This year at Walker Park, S. College, Outdoor Pavilion south of Senior Center, 6:30 PM Potluck, Program 7PM.
MC:  Kelly Mulhollan
Music by Kelly and Warren Dietzel
Poetry by Gerry Sloan, Leah Gould, and Vela
Commentary by Lioneld Jordan, Fernando Garcia, Dick Bennett, and Gladys Tiffany
Contact Gladys 935-4422


Hiroshima's Peace Declaration, August 6, 2013

August 06, 2013
We greet the morning of the 68th return of “that day.” At 8:15 a.m., August 6, 1945, a single atomic bomb erased an entire family. “The baby boy was safely born. Just as the family was celebrating, the atomic bomb exploded. Showing no mercy, it took all that joy and hope along with the new life.”

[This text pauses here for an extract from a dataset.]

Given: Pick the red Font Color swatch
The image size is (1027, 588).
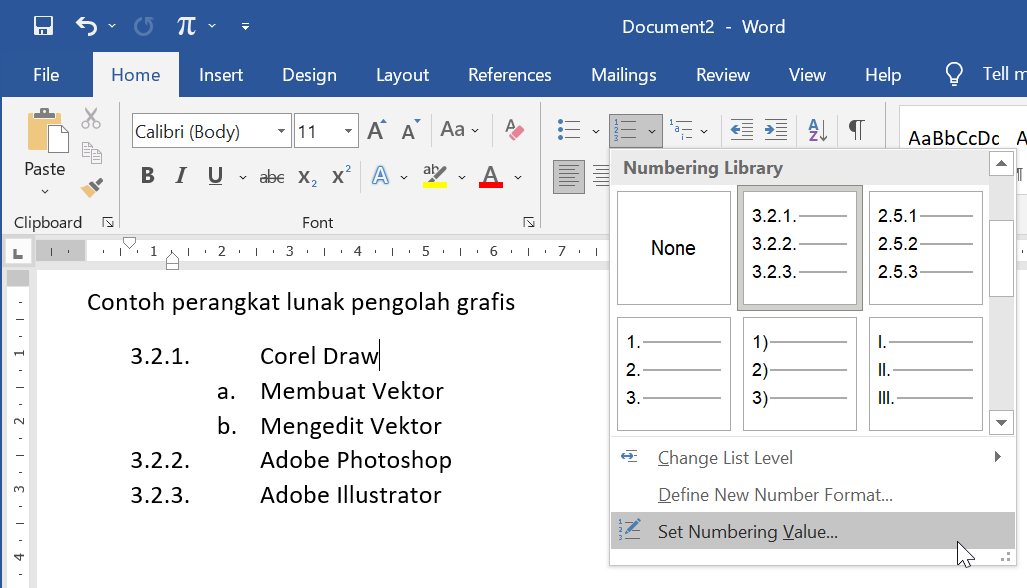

A little boy managed somehow to survive, but the atomic bomb took his entire family. This A-bomb orphan lived through hardship, isolation, and illness, but was never able to have a family of his own. Today, he is a lonely old hibakusha. “I have never once been glad I survived,” he says, looking back. After all these years of terrible suffering, the deep hurt remains.
A woman who experienced the bombing at the age of 8 months suffered discrimination and prejudice. She did manage to marry, but a month later, her mother-in-law, who had been so kind at first, learned about her A-bomb survivor’s handbook. “‘You’re a hibakusha,’ she said, ‘We don’t need a bombed bride. Get out now.’ And with that, I was divorced.” At times, the fear of radiation elicited ugliness and cruelty. Groundless rumors caused many survivors to suffer in marriage, employment, childbirth—at every stage of life.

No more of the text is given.